Neuss feiert familiär und herzlich

Eine Neu-Rheinländerin und gebürtige Fränkin schildert ihre Sicht auf den Rathaussturm.

Foto: Woitschützke

Neuss. Seit ich vor Kurzem aus Franken ins Rheinland gezogen bin, fürchte ich mich vor dieser Jahreszeit: dem Karneval! Heißt es nun Helau oder Helaaf, was ist ein Bützchen und ein Hoppediz? Liebe Rheinländer, für mich ist das ganz schön kompliziert. Aber das sollte nicht so bleiben. Als ich mich an Altweiber dann als Möhne verkleiden soll, um das Rathaus zu stürmen, bin ich erst einmal gänzlich verwirrt: „Was für eine Möwe?“ Google und ein rheinländisches Wörterbuch haben mich aufgeklärt. Da wir in Franken auch einiges vom Feiern verstehen, ist mir der Brauch auch nicht komplett fremd: nur dass es bei uns Fasching heißt und man sich als Drude verkleidet.
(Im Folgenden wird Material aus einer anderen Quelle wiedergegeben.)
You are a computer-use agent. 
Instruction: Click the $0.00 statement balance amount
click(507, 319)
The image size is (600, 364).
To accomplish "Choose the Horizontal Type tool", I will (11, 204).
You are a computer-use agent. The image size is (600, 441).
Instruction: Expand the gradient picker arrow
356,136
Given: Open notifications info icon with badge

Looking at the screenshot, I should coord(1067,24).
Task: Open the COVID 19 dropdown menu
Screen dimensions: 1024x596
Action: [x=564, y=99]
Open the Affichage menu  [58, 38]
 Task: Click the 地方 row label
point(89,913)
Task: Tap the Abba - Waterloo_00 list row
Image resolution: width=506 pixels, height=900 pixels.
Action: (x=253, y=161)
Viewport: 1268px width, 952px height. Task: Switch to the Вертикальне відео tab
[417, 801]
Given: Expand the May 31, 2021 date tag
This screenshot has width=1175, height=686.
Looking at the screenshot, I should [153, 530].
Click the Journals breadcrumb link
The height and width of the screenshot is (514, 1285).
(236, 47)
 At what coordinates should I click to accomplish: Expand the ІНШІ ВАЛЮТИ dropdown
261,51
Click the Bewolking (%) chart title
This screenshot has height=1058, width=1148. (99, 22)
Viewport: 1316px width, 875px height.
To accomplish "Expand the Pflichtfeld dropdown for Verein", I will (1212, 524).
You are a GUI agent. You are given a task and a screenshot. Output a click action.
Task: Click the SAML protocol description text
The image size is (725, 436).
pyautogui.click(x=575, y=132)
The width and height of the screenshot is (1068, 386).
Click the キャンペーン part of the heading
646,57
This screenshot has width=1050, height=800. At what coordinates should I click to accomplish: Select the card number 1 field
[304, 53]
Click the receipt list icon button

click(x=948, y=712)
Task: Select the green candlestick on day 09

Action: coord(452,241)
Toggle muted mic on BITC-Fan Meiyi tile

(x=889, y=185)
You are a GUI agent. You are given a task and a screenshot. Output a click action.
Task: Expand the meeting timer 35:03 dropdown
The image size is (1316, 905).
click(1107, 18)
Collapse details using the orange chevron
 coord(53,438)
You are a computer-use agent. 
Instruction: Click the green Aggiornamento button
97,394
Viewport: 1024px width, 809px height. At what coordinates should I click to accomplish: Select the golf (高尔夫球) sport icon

Ein Kostüm habe ich. Also ab ins Rathaus.

Foto: Woitschützke

Herzlich empfangen werde ich dort schon einmal von der Neusser Rathausbesatzung und dem heutigen Opfer des Tages: dem stellvertretenden Bürgermeister Thomas Nickel. Der soll nämlich überwältigt, gefesselt und des Rathausschlüssels beraubt werden. Ganz so dramatisch läuft der Rathaussturm dann aber nicht ab. Ich habe vielmehr das Gefühl, Thomas Nickel ergibt sich gerne den Damen der Garde, als diese in das Zimmer des Bürgermeisters marschieren und ihm Ketten um den Hals legen. „Ich dachte ich könnte noch ein bisschen arbeiten“, scherzt Nickel und geht — sichtlich froh über den frühen Feierabend — mit. Als er Novesia Jutta I. auf der Bühne trifft, um ihr den Schlüssel zu übergeben, freut er sich — wo bleibt denn da die Angst vor der Übernahme der Frauen?

Nach der Schlüsselübergabe geht das Programm auf dem Markt richtig los. Die Neusser singen unter anderem zu Dirk Elfgens Musik mit. Dabei fällt mir auf, dass schon der ein oder andere die Hälfte seines Altbiers verschüttet. „So bleiben die hier also halbwegs nüchtern“, denke ich. „Ein so kleines Bier und dann die Hälfte verschütten.“ Schnell werde ich aber eines besseren belehrt, als ich zum Schnapstrinken aufgefordert werde. Trinkfest, diese Neusser.

Es wird gelacht, getanzt, geschunkelt und immer wieder höre ich: „Ons Nüss Helau!“ Gut, ich gebe zu, das habe ich erst nicht verstanden und muss die Neusser fragen, was denn da gerufen wird und wie man das schreibt. Hilfsbereit, wie die Neusser Damen an Altweiber sind, wird mir prompt geholfen. „Oooonnssss Nüss Helaauuuuu!“ rufen drei Frauen mit Glitzerhut mir zu.

Für die Neusser ist ihr Karnevalsstart vor dem Rathaus ein Höhepunkt, das merke ich schnell, als ich mit ein paar waschechten Neussern ins Gespräch komme. Die 20-jährige Nina erzählt, dass sie seit 15 Jahren hier feiert, einfach weil sie alle von klein auf kennt. Prompt fällt ihr eine alte Bekannte um den Hals. Auch eine Seniorin antwortet mir auf meine, zugegeben etwas freche, Frage warum sie denn nicht in Düsseldorf feiert: „Na, weil ich Neusserin bin.“

Und genau das macht den Neusser Karneval für mich auch aus: klein, familiär, herzlich. So schunkeln Senioren mit Teenagern zur Musik und singen mit. Ganz wichtig dabei: das richtige alkoholische Getränk. Meinen Urlaub habe ich für nächstes Jahr auf alle Fälle schon eingetragen — denn die Rheinländer fangen sehr früh am Morgen zu trinken an, das ist mir nach diesem Karnevalsstart bewusst.